» **PROBLEM TO SOLVE**
The word "computer" marks the lines to copy; find all of them in the entries below.

» **DATA SHOWN**
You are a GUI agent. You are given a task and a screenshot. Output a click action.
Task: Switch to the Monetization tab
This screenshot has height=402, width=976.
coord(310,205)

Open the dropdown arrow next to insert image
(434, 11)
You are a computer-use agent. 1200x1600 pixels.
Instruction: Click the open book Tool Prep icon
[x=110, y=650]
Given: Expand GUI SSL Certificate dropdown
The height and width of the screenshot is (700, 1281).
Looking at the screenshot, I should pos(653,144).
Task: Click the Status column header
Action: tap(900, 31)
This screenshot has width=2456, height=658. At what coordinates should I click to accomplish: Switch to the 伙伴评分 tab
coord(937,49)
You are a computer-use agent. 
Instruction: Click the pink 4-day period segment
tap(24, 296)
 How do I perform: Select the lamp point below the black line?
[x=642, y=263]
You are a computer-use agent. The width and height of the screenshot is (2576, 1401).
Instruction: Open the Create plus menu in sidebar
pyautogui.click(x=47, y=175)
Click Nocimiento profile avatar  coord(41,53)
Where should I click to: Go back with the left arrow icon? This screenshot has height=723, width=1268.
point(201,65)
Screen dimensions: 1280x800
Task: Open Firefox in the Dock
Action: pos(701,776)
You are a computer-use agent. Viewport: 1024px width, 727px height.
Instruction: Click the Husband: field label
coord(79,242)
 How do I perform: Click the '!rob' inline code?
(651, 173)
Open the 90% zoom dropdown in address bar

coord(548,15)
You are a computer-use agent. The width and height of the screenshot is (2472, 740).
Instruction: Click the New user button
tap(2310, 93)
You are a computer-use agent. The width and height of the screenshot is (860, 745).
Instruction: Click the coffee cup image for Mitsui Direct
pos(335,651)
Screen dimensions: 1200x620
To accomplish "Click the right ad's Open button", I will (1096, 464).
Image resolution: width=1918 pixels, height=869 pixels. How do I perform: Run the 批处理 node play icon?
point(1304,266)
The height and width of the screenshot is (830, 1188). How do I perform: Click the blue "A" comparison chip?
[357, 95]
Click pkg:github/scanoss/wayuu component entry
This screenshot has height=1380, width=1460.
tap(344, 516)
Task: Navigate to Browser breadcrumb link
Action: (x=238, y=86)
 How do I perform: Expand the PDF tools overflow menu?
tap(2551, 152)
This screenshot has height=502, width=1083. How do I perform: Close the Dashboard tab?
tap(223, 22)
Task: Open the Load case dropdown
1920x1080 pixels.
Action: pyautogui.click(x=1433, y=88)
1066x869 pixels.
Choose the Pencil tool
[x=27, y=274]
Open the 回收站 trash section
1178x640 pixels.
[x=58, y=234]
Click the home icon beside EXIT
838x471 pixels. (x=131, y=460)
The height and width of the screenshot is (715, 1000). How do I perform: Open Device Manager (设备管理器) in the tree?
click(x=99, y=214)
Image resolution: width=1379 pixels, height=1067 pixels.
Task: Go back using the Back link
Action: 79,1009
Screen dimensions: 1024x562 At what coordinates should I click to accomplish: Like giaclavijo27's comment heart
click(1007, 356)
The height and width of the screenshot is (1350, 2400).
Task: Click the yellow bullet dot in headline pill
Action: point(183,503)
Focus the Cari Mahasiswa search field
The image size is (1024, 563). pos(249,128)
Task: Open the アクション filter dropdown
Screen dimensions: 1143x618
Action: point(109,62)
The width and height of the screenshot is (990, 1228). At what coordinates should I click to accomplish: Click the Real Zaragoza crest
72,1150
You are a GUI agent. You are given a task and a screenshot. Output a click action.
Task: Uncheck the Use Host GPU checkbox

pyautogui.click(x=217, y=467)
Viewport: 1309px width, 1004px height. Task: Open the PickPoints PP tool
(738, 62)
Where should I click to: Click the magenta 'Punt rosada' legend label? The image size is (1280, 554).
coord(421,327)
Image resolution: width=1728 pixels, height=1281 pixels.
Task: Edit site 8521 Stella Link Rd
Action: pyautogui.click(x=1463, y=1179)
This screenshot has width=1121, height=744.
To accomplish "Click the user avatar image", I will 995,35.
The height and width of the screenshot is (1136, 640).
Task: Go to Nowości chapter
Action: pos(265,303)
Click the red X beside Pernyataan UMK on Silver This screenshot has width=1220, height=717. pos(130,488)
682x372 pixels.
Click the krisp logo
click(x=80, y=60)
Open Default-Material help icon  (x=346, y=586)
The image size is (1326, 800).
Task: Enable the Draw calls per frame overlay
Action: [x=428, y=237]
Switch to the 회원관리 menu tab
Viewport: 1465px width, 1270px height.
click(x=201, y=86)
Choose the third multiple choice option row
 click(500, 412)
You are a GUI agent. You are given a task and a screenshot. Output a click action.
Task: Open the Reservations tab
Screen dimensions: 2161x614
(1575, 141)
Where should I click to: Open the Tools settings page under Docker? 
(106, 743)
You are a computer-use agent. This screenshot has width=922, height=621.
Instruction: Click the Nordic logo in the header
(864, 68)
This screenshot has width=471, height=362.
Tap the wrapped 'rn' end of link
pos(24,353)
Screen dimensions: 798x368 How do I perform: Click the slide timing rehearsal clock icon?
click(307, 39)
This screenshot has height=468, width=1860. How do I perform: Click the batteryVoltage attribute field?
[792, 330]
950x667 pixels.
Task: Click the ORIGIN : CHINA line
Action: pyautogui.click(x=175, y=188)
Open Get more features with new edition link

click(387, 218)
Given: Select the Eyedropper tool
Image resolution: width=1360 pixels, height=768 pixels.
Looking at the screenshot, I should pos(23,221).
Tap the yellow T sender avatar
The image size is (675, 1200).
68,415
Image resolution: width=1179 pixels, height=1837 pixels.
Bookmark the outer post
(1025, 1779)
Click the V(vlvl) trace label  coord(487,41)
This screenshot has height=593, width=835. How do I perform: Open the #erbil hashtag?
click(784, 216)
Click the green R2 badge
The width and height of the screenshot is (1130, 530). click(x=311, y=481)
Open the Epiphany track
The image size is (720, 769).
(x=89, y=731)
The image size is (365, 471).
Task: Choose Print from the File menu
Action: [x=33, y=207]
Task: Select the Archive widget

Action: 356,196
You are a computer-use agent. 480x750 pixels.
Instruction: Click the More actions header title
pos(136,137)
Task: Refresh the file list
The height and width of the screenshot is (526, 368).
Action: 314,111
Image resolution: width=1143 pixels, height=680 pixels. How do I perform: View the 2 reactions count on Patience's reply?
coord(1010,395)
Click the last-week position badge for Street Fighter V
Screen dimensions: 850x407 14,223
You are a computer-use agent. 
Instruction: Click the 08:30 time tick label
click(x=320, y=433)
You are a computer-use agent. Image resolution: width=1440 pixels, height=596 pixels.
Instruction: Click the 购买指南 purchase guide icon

» **YOUR SOLUTION**
You are a computer-use agent. 1200x1600 pixels.
You are a computer-use agent. 
You are a computer-use agent. The width and height of the screenshot is (2576, 1401).
You are a computer-use agent. Viewport: 1024px width, 727px height.
You are a computer-use agent. The width and height of the screenshot is (2472, 740).
You are a computer-use agent. The width and height of the screenshot is (860, 745).
You are a computer-use agent. This screenshot has width=922, height=621.
You are a computer-use agent. 480x750 pixels.
You are a computer-use agent. 
You are a computer-use agent. Image resolution: width=1440 pixels, height=596 pixels.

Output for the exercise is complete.